Many olive farms here in Turkey are growing Narcissus/ Daffodils in their olive gardens. It is a new trend. The main purpose is to create a secondary income by selling flowers (in feb - march when other incomes are low). They plant highly fragrant types of daffodils. Here is a link to one of them, who is also selling bulbs, link - in turkish (you can use google translate for English). I plant comfrey, rosemary, lavender to make it look more pleasing and thyme and type of Mesembryanthemum (we call it persian carpet flower google pictures- to cover the soil around the tree. Does it help olive trees, I don't know. It looks nice and tidy. I am bit north for growing olive trees.
In Turkey we incorporate goats to olive tree orchards. I suspect a substantial part of their diet is olive leaves and branches. They keep the orchard clean olive trees pruned. Gökçeada (an island close by Dardanelles strait) is known for its wild goats and olive trees. Here is a link to one study what impact has feeding olive leaves and branches to goats fao-page. Here are the conclusion remarks of the study (olive by-products for animal feed)
"A. Practical recommendations
7. Olive tree leaves and branches constitute a fodder of exceptionally high quality (which is higher as the proportion of wood is lower). It is recommended that the leaves be used preferably fresh, since their nutritive value is higher than that of leaves which have been dried or preserved by ensilage.

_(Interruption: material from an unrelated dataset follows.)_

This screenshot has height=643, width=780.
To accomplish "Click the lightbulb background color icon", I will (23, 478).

8. Separation of the leaves from the wood whenever possible is also recommended."
They usually burn it in Turkey too. Biochar might be an option, maybe?
Hope it helps!
I know an olive grower in Greece who says he has been growing leguminous cover crops and mowing them for mulch. He also mulches any leaves and sticks that are small enough. He said it's hard to buck generations of practice to the contrary, but that he is seeing results.

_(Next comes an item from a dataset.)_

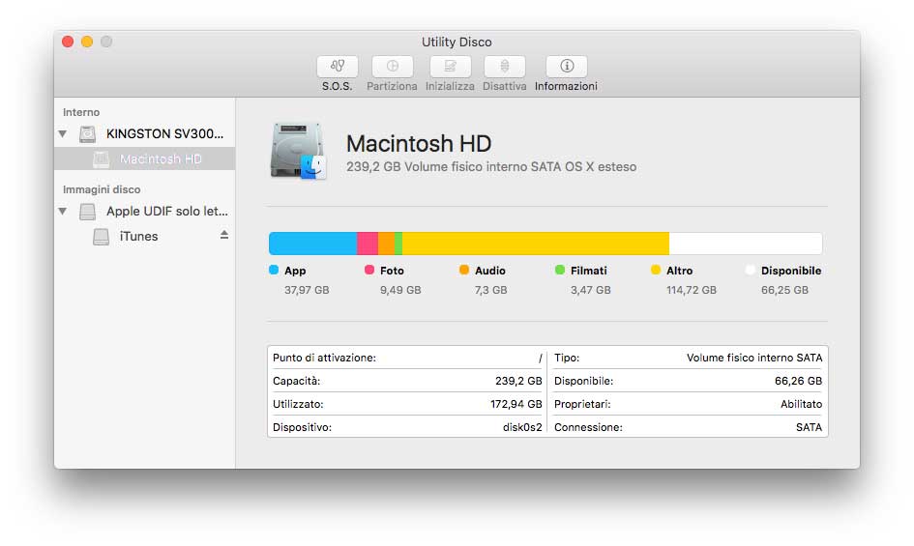Click the S.O.S. first aid icon
The height and width of the screenshot is (546, 914).
(x=337, y=67)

I have autumn olives and comfrey growing under my little olive trees to improve the soil. So far it seems to be working fine. I also mulched pretty heavily around them with wood chips. I’m in portland so your mileage may vary.
I have a few different varieties. They’re all from one green world. One is an arbequina. The second one is seascape. I believe the third is universal. They’re all doing great. I could post a few photo's but they're not very exciting. They've grown about a foot each year and I believe this is year 3 for them. The 2 ukranian varieties (seascape and universal) have a better growth habit. They shut down their growth before winter sets in. The arbequina doesn't seem to do that and gets a few new branches killed back a little each year. It makes up for it with pretty robust growth the next season though so it doesn't seem to matter. I've gotten a handful of tiny olives that were mostly pit. I read that's typical for young olive trees so I'm still hopeful they'll make something worthwhile in future years.
I can talk about my own experience on the subject of prunings;
Here in South of Italy it's also the usual practice to burn the olive prunings. Throughout Spring you'll see people burning big bonfires of prunings on their land. It hurts me to see such wastage.
It's been difficult to find another solution for our land though, as the family wants everything to look "neat", which means no dumping prunings in a big pile somewhere on the land. Neither is there any municipal garden waste disposal service, where it would at least be composed or something. So till now, our practice has been to save the thicker wood for firewood, and to burn most of the rest.
What I have also done is make bundles of prunings by cutting them into pieces of similar length, laying them in a pile, and tying them together. Be warned, this is a labourous process, but the resulting bundles are good for piling up and storing neatly on the land. I have also used the bundles as a windbreak to protect young plants while they're getting established or to mark the boundaries of a vegetable or plant bed.
Last year we bought a small woodchipper to try and turn the prunings into mulch for the garden, but soon realized that it could only process very little at a time and that it wasn't heavy duty enough for our needs (we have 50+ trees).
Fortunately, I got to know a local guy with a powerful wood chipper (cost €1700 he said) which he rents out. That thing can handle branches up to 2/3cm diameter, which is perfect, as we could want to save anything as thick as that for firewood anyway.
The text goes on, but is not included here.